Brandon Weston, aged 43, the former owner of estate agent Premier Places, who once owned seven houses in Worcester and a house in France, has remaining available assets of £11,715, a court heard.
Chris Williams, aged 48, who admitted three counts of forgery in the same fraud, was ordered to pay £10,000.
Daniel White, acting on Weston's behalf in the Proceeds of Crime Application hearing at Worcester Crown Court, said there were two bank accounts which had been used to handle the mortgage for his house in France and the prosecution had been given a schedule of any other funds.
Weston was ready to sign waivers which would release money from the accounts, which have already been restrained by the prosecution so he could not use them.
"Once he signs the waiver, they can have every penny that's in them," Mr White said.
Weston was given six months to pay and faces six months jail if he defaults.

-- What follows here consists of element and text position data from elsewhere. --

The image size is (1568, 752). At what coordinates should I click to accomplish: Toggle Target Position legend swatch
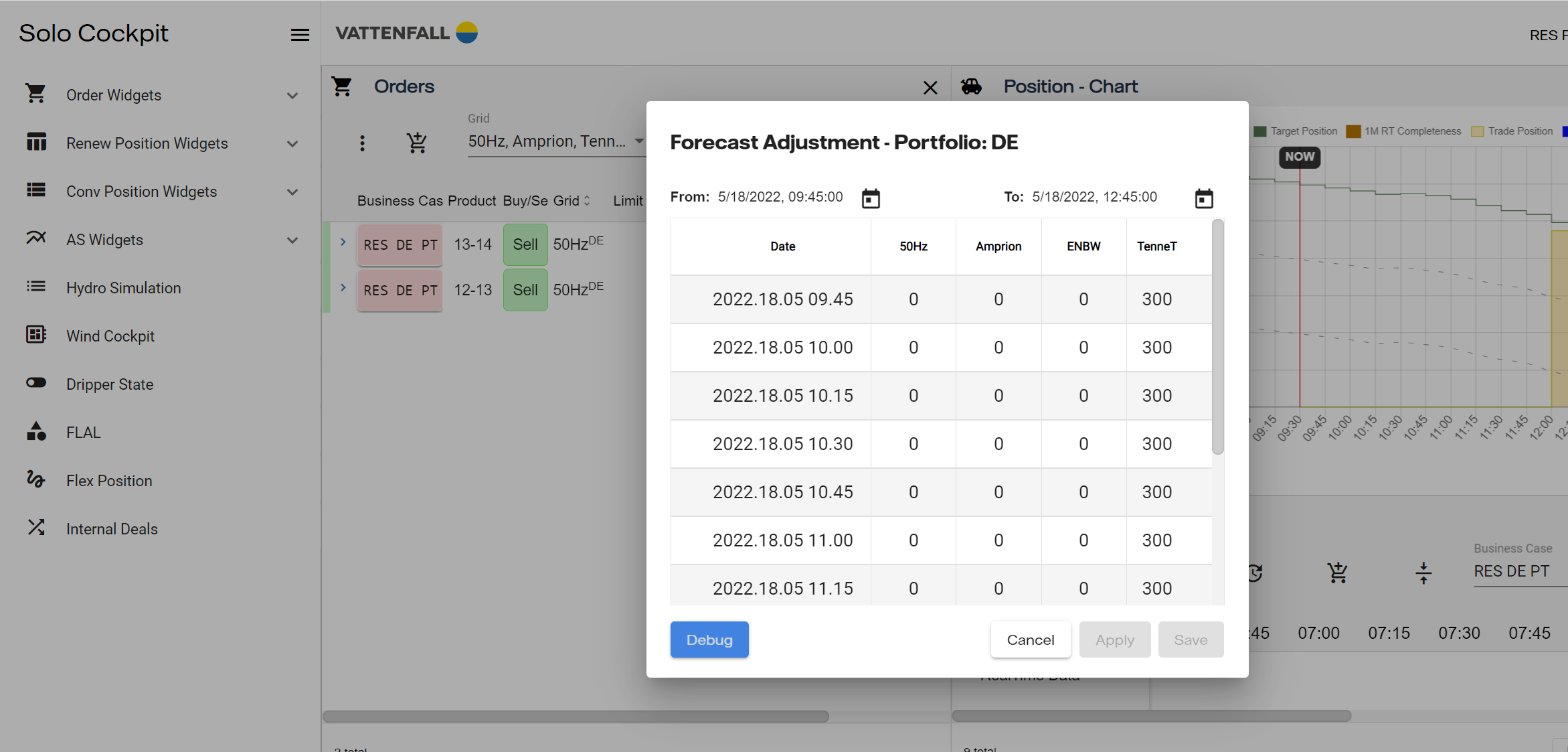(1260, 131)
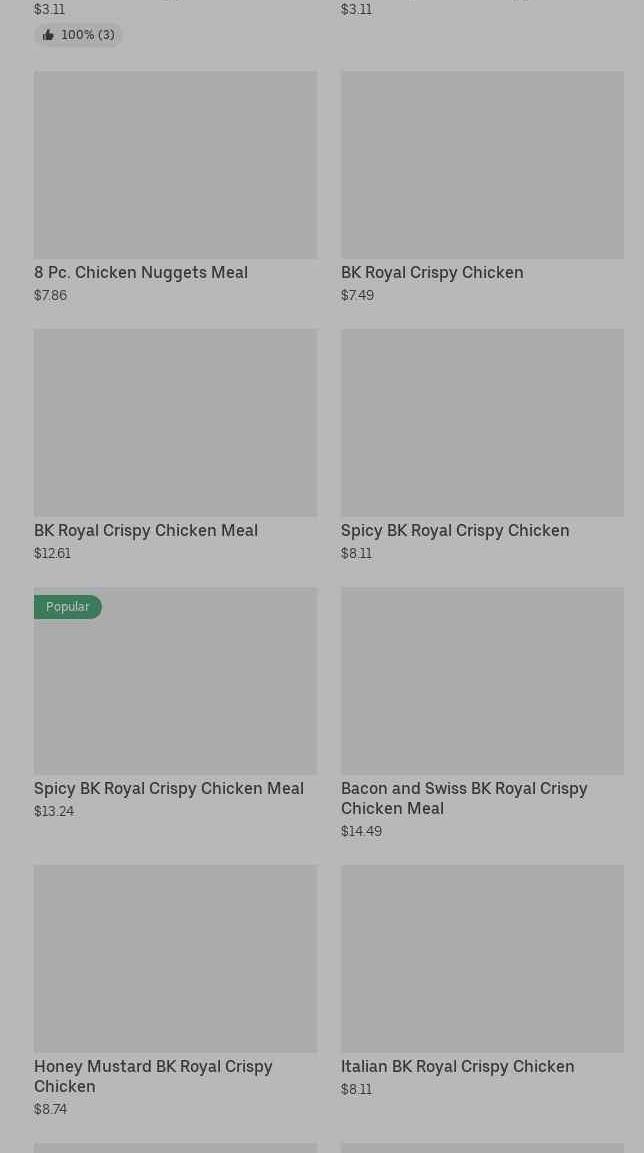Open the Spicy BK Royal Crispy Chicken Meal image

click(175, 690)
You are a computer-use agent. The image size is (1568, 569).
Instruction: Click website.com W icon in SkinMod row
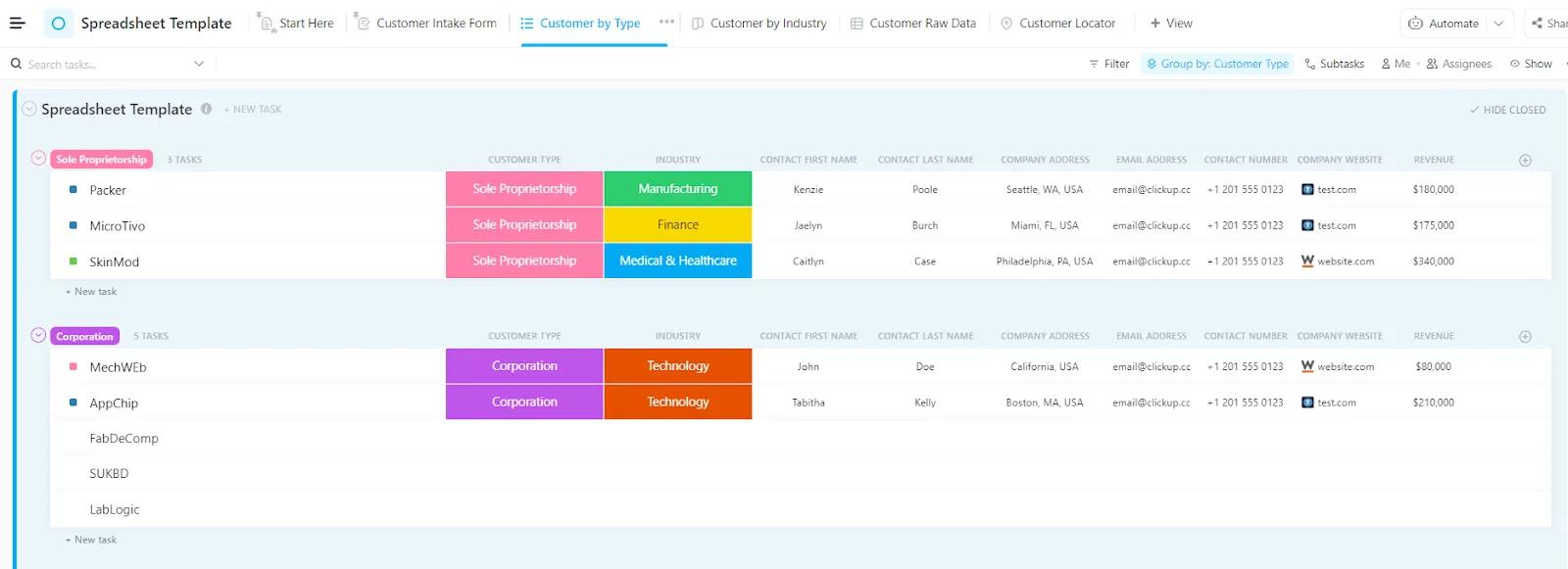(1307, 261)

Mr White said the total benefits of the criminal conduct - money that passed through but not accumulated - amounted to nearly £160,000.
An earlier hearing scheduled for September last year did not take place because of difficulties selling the French property but it had now been sold.
He was unable to sell a Chrysler Voyager to raise more money because it had been repossessed, the court heard.
Weston, of White Ladies Aston, near Worcester, was sentenced to 12 months jail suspended for two years in September 2011 after he admitted four counts of fraud between April 2007 and February 2009. He used the money paid in for his tenants as deposits to finance other businesses instead of ring-fencing it.
Benjamin Williams, prosecuting, said most of the tenants had been reimbursed through an insurance scheme run by the National Approved Lettings Scheme. But there were others who had not received any money and he suggested a "small amount" of compensation might be in order.
Chris Williams, of Church Lane, Whittington, near Worcester, was given an eight month jail term in September, 2011, suspended for two years with an order to carry out 150 hours of unpaid work after he admitted three counts of forgery between June 1 2007 and February 28 2008. He forged an accountant’s signature to allow the fraud to take place.
Judge Richard Rundell refused an application by the prosecution to adjourn the case of Williams. He agreed with Malcolm Morse, defending, that the case had already gone on for a considerable time and a further delay would not be in the interests of justice.
Williams, the court heard, had available assets of £15,888.
The judge ordered that he should pay £10,000 straight out of a bank account and he was given 28 days to pay or face six months jail. The money will go to the insurance companies who paid out to reimburse the tenants.